= Dataset records =
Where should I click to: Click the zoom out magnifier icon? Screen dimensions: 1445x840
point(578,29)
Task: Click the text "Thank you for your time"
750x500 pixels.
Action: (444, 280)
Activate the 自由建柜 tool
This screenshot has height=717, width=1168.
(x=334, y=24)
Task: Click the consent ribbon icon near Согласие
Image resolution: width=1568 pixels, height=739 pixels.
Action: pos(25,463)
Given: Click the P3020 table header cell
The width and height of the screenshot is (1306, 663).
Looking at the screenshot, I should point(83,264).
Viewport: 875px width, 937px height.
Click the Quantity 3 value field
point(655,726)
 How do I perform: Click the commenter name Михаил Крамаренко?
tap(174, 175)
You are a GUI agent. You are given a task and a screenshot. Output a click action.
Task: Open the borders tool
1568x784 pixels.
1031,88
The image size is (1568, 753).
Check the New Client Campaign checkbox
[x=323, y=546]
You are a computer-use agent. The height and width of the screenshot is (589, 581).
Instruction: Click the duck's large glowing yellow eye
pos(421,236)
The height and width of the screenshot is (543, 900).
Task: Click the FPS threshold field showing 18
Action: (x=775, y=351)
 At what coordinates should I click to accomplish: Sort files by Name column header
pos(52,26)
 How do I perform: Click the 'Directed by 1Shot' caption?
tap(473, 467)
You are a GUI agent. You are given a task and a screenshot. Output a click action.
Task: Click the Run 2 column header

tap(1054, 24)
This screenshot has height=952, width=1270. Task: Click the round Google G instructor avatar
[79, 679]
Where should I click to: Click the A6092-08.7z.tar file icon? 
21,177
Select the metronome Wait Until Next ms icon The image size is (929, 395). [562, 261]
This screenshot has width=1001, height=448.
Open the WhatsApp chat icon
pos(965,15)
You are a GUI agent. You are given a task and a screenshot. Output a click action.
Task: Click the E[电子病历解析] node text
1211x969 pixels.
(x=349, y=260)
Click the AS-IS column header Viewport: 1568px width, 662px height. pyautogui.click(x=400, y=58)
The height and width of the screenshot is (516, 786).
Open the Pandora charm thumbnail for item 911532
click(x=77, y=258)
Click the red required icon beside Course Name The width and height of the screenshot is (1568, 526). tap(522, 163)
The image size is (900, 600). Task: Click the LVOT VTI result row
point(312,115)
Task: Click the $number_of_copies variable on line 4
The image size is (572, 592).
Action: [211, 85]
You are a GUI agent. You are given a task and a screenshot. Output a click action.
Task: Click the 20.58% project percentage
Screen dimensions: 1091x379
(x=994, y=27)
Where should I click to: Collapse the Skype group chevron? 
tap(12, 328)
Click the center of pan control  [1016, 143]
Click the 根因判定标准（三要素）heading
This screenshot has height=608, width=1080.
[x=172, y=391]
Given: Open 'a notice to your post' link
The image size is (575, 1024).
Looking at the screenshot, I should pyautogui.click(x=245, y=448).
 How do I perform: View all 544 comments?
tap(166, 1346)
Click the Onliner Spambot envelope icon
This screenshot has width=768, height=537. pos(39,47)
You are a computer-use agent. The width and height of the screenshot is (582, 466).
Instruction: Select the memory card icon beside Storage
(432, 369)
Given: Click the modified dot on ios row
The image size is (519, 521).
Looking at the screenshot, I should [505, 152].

= Exercise details =
Each line from the one that contains "How do I perform: View all 544 comments?" through the end of the records must be repeated exactly. No other line belongs in the answer.

= Answer to the problem =
 How do I perform: View all 544 comments?
tap(166, 1346)
Click the Onliner Spambot envelope icon
This screenshot has width=768, height=537. pos(39,47)
You are a computer-use agent. The width and height of the screenshot is (582, 466).
Instruction: Select the memory card icon beside Storage
(432, 369)
Given: Click the modified dot on ios row
The image size is (519, 521).
Looking at the screenshot, I should [505, 152].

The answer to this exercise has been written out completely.